Nor should I be complacent because I tried to make amends, in a way, for a crime which my father had committed. What little money did come to me from my father's estate should go, I thought, to Miss Littlepaugh in her foul, fox‑smelling room in Memphis. So I went to Memphis. But I found that she was dead. So I was denied that inexpensive satisfaction in virtue. I should have to get whatever satisfaction I was to get in a more expensive way.

But I still had the money, and so I am spending it to live on while I write the book I began years ago, the life of Cass Mastern, whom once I could not understand but whom, perhaps, I now may come to understand. I suppose that there is some humor in the fact that while I write about Cass Mastern I live in the house of Judge Irwin and eat bread bought with his money. For Judge Irwin and Cass Mastern do not resemble each other very closely. (If Judge Irwin resembles any Mastern it is Gilbert, the granite‑headed brother of Cass.) But I do not find the humor in this situation very funny. The situation is too much like the world in which we live from birth to death, and the humor of it grows stale from repetition. Besides, Judge Irwin was my father and he was good to me and, in a way, he was a man and I loved him.

When the old man is dead and the book is finished, I shall let the First and Third National Bank take the house and I don't care who lives here afterward, for from that day it will be nothing to me but a well‑arranged pile of brick and lumber. Anne and I shall never live here again, not in the house or at the Landing. (She doesn't want to live here any more than I do. She has let her place go to the Children's Home she was interested in and I imagine it will become a kind of sanatorium. She's not very complacent about having done that. With Adam dead the place was not a joy but a torture to her, and the gift of the house was finally her gift to the ghost of Adam, a poor gift humbly offered, like the handful of wheat or a painted pot in the tomb, to comfort the ghost and send it on its way so that it would trouble the living no longer.)
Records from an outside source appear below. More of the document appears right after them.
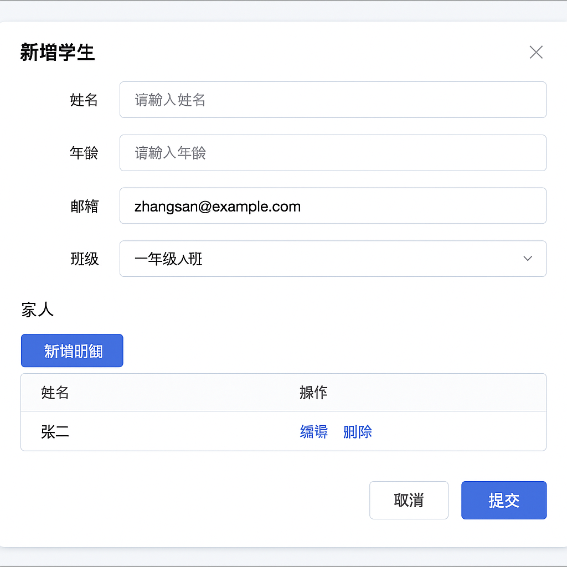The image size is (567, 567).
Task: Close the 新增学生 dialog with the X icon
Action: pyautogui.click(x=535, y=52)
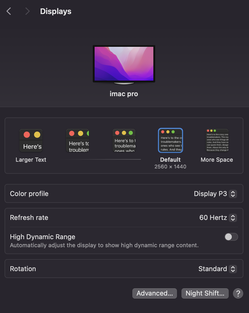
Task: Enable the High Dynamic Range switch
Action: coord(231,237)
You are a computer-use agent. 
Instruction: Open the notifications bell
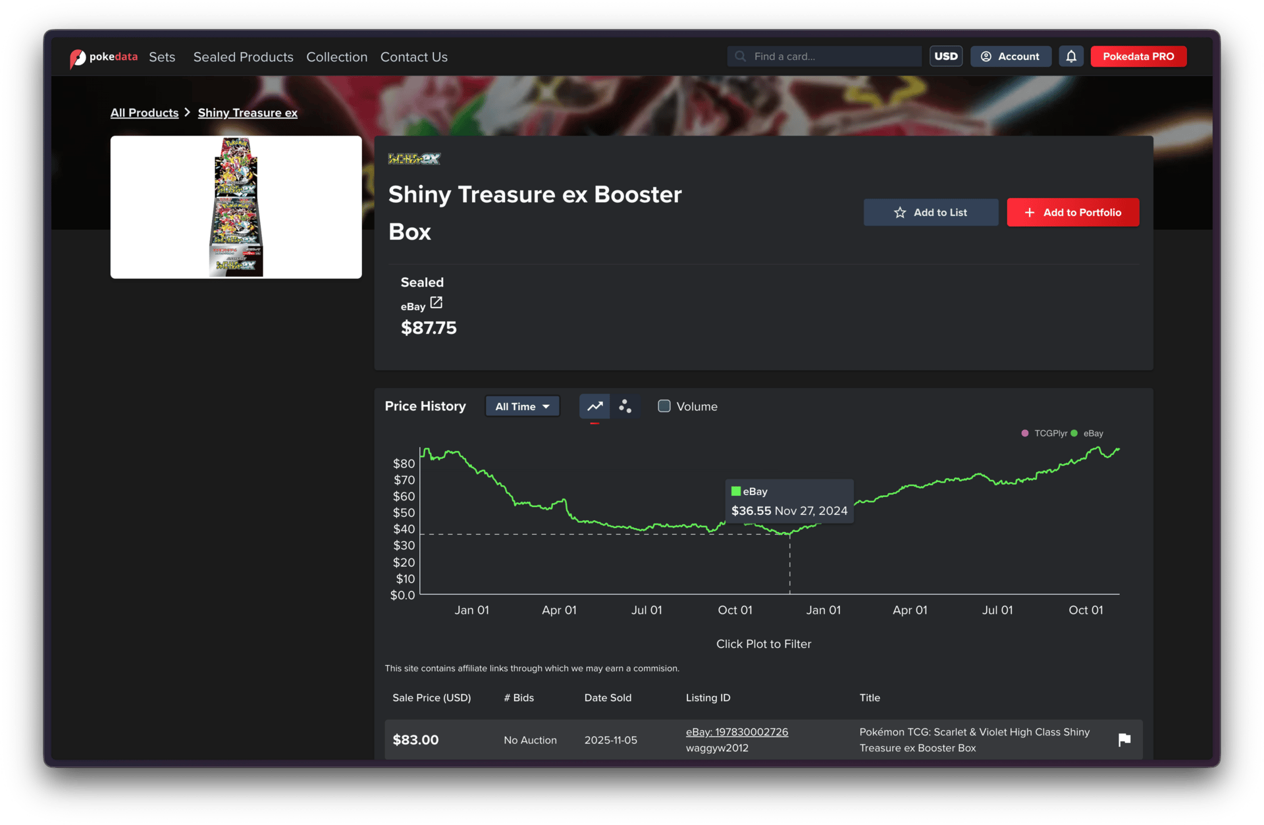(1071, 57)
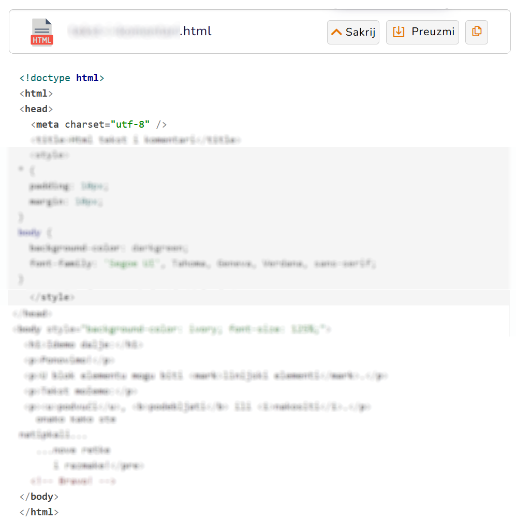Click the meta charset line
516x521 pixels.
(99, 125)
So by summer of this year, 1939, we shall have left Burden's Landing.

We shall come back, no doubt, to walk down the Row and watch young people on the tennis courts by the clump of mimosas and walk down the beach by the bay, where the diving floats lift gently in the sun, and on out to the pine grove, where the needles thick on the ground will deaden the footfall so that we shall move among the trees as soundlessly as smoke. But that will be a long time from now, and soon now we shall go out of the house and go into the convulsion of the world, out of history into history and the awful responsibility of Time.